Yesterday I went upstairs to the youngest patient group, which we call the “Fire Group” (Earth, wind and….) to bring them a present I had promised them. At any given time in Fire we have kids with, and those without, nasogastric tubes. We have nine year olds with food phobia, ten year olds with failure to thrive and selective eating, ten year olds with classical restricting/exercising anorexia nervosa, or the more rare bingeing/purging form of the disease, or we may have an 11 year old with binge eating disorder, high body weight and pre-diabetes. We have little kids who were very recently diagnosed and those who have failed multiple attempts at treatment in far away places. Many, at this age, have a strong compulsive movement component to their eating disorder, which can be quite a management challenge. A few have the additional issue of insulin dependent diabetes.
And, by the way, some are Caucasian, some are black, some are Hispanic, some are Asian and every mix of these as well. They come from two-parent families, single-parent families, and melded families, but all have their families actively involved in their care here. Some have commercial insurance, and some have Medicaid. Some come from Portland, some from towns across this country and a few from overseas. In our unit they get treatment, they eat meals, they go to school and they play.
But one thing for sure: they are just kids.
The present I was bringing upstairs to them, in our newly designed Partial Hospital, or day treatment unit, was a glass jar from our home in the countryside full of….. tadpoles!
In the courtyard outside our kitchen door we have a wine half-barrel full of water that acts as a poor man’s water garden and pond. I have variously tried growing lotus and other aquatic plants there with limited success, but my tadpoles have been a roaring success….no pun intended…. as in early spring the frog song is nearly deafening. The little green or brown native tree frogs sing and sing to each other, and eventually lay their eggs. By late May the little “pond” is full of pollywogs, as we call them in the West, and I had scooped up a jar full of them to bring to the kids at Kartini Clinic. Watching tadpoles (pollywogs) grow and develop little legs and then lose their tails and hop away is a rite of childhood… or of the childhoods that once were, when our country was greener, the pace much slower and the internet not even a gleam in DARPA’s compound eye.

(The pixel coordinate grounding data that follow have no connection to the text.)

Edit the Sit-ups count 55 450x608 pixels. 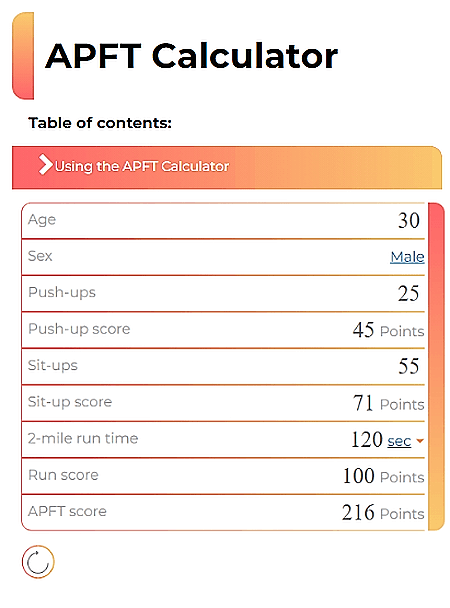[409, 366]
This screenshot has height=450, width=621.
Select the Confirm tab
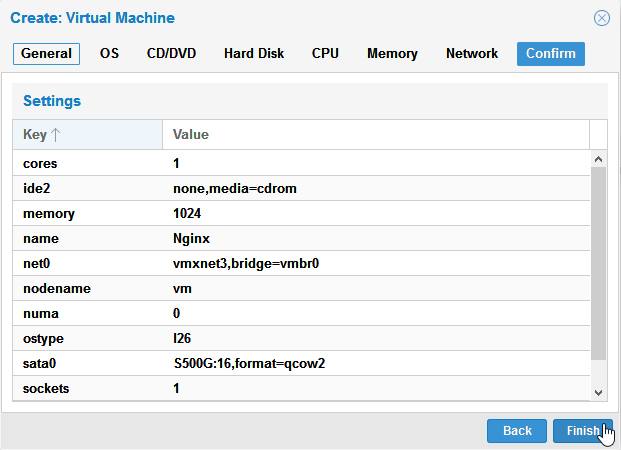[x=551, y=54]
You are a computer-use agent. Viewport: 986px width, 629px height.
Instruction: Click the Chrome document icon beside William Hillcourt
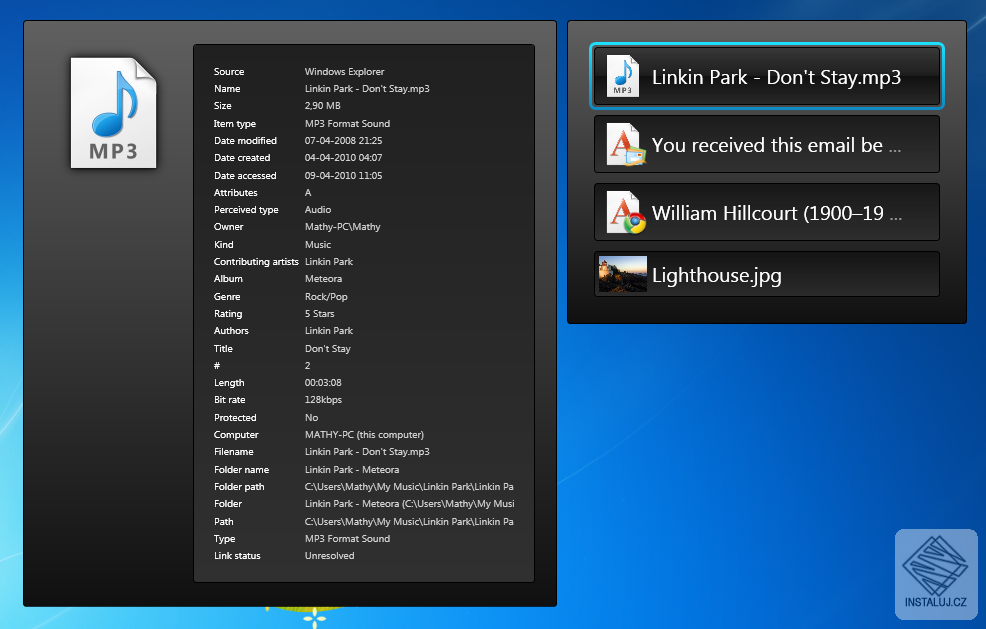tap(625, 213)
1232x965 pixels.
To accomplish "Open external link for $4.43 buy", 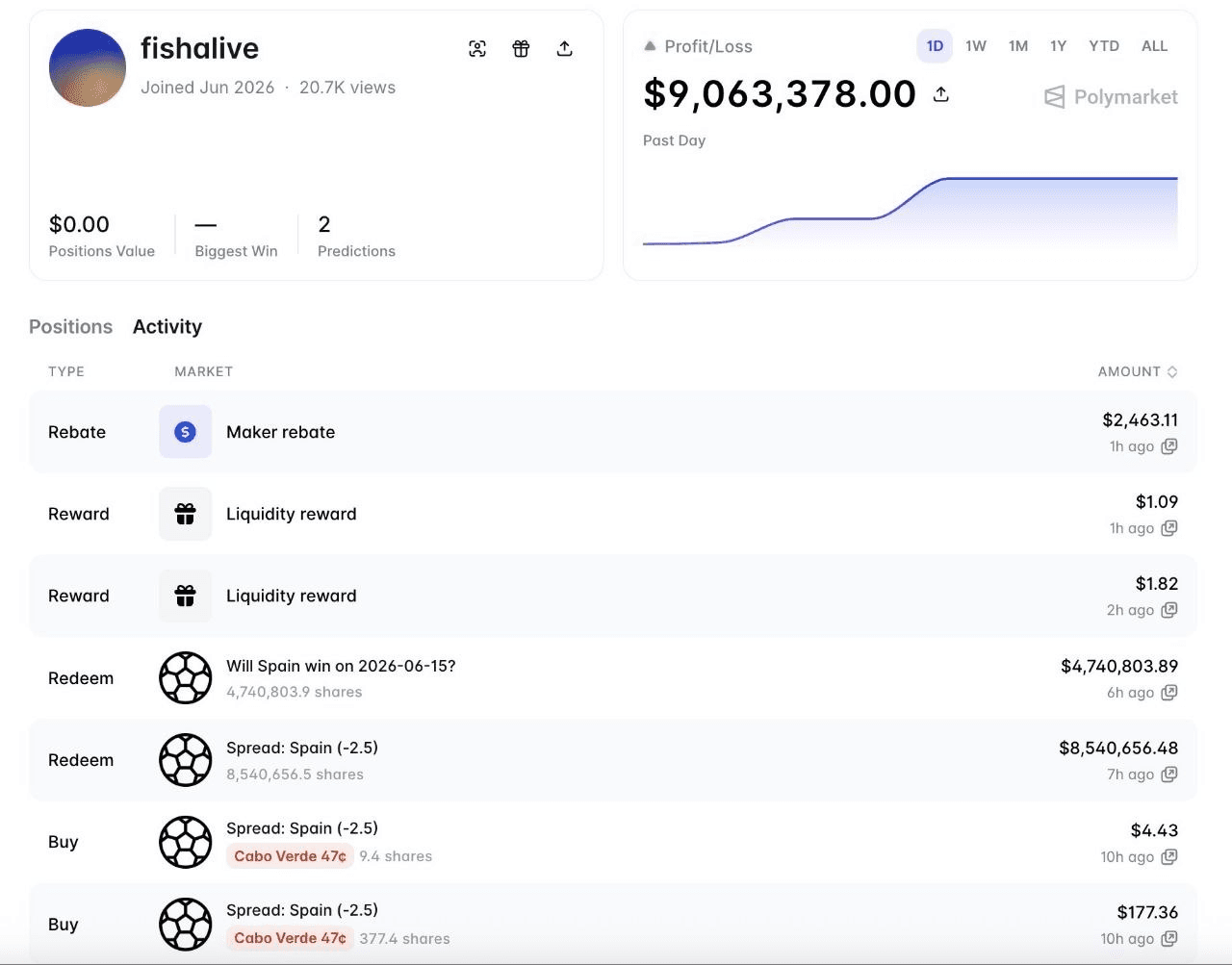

Did you know that frogs always return to their natal pond, the “pond” where they once swam as tadpoles? Every year our froglets hop away to the forest nearby and every spring they return to the half-barrel in force.
I had forgotten to bring the kids this promised gift the day before, and the disappointment in their eyes galvanized me and insured I would not forget it again. Even the sad little boy with the tube in his nose, who had not smiled all day, gave a tentative glance in their direction as I placed the pickle jar of wiggly squiggly little beings on the table. Today they would forget their struggles for a few hours as Amy taught them about metamorphosis and the care of tiny beings who cannot tolerate even a drop of chlorine. They would be caught up in the world of water fleas and duckweed and cool depths, instead of food struggles, calories and exercise.
Today the tadpoles would give them the gift of just being kids.